_Consignes de l'exercice_:
a. Recopiez, dans le texte sur l'abolition de la peine de mort, le passage qui commence par « Morte et enterrée » et se poursuit jusqu'à « Philippe de Villiers. ».
b. D'après le texte sur l'abolition de la peine de mort, à quelle date la France a-t-elle abandonné l'exécution capitale ?

_Texte fourni_:
<<<<

Guillotine
Le 9 octobre 1981, la France abandonnait l'exécution capitale. L'opinion publique, à l'époque opposée à l'abolition, s'y est aujourd'hui majoritairement ralliée.
Morte et enterrée la peine de mort ? En France, vingt-cinq ans tout juste après son abolition, elle ne soulève presque plus de vagues. Cette question qui avait déchaîné les passions pendant deux siècles a quasiment disparu du débat public. Seule l'extrême droite l'agite de temps en temps elle l'a ressortie encore en juin après le meurtre de deux enfants. Et, coincé entre la «castration chimique pour les criminels sexuels» et l'instauration d'une «vraie perpétuité», un référendum sur le rétablissement du châtiment suprême figure au programme du Mouvement pour la France de Philippe de Villiers.

>>>>

_Éléments_:
<<<<

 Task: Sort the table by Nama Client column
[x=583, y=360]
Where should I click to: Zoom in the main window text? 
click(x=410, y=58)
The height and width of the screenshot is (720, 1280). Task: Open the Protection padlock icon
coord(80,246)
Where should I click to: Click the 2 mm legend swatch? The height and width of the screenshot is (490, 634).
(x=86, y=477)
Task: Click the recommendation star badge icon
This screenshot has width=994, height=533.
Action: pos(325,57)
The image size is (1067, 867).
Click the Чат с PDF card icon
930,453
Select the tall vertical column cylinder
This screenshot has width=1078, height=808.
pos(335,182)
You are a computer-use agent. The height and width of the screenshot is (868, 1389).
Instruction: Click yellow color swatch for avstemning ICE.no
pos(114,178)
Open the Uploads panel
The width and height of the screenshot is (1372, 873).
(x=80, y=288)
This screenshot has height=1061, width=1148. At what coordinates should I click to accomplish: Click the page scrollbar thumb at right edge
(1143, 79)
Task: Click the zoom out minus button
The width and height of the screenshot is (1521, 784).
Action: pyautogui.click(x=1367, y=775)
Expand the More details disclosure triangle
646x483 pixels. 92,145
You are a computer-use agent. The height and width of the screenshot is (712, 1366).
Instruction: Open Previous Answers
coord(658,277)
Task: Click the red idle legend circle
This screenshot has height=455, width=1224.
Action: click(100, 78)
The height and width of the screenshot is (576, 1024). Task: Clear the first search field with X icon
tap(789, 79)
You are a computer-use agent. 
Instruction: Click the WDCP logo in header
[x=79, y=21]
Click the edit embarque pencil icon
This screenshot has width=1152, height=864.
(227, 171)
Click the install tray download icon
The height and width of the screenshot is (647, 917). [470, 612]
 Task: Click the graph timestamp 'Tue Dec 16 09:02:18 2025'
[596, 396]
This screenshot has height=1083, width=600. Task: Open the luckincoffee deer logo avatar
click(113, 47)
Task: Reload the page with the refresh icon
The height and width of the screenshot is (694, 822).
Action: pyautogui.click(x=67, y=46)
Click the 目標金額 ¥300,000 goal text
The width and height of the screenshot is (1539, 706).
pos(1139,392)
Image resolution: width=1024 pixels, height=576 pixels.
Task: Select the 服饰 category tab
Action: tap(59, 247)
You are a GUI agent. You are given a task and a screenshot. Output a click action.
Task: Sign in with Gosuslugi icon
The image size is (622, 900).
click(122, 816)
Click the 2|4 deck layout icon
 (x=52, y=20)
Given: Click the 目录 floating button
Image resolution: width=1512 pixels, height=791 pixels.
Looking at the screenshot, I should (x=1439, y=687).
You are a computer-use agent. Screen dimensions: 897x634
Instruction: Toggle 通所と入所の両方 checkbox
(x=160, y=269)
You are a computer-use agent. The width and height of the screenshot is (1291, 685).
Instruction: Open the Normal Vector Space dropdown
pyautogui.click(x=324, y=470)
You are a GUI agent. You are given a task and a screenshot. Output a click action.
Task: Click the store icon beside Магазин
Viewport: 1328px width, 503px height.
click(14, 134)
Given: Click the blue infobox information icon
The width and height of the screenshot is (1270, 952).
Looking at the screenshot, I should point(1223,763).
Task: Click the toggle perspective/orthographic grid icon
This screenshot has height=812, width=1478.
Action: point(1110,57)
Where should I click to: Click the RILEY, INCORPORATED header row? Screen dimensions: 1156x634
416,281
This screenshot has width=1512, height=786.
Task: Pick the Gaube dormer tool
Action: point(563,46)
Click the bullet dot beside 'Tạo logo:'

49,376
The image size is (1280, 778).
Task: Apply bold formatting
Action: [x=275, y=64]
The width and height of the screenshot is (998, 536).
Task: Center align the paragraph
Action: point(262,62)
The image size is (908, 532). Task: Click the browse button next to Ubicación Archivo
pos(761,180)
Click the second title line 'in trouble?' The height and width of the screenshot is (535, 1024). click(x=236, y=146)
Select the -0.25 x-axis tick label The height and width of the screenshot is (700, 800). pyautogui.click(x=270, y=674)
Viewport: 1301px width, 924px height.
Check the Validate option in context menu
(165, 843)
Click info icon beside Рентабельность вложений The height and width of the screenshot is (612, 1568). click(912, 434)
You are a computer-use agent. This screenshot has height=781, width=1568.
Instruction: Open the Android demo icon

>>>>

_Réponses attendues_:
a.
Morte et enterrée la peine de mort ? En France, vingt-cinq ans tout juste après son abolition, elle ne soulève presque plus de vagues. Cette question qui avait déchaîné les passions pendant deux siècles a quasiment disparu du débat public. Seule l'extrême droite l'agite de temps en temps elle l'a ressortie encore en juin après le meurtre de deux enfants. Et, coincé entre la «castration chimique pour les criminels sexuels» et l'instauration d'une «vraie perpétuité», un référendum sur le rétablissement du châtiment suprême figure au programme du Mouvement pour la France de Philippe de Villiers.

b. Le 9 octobre 1981.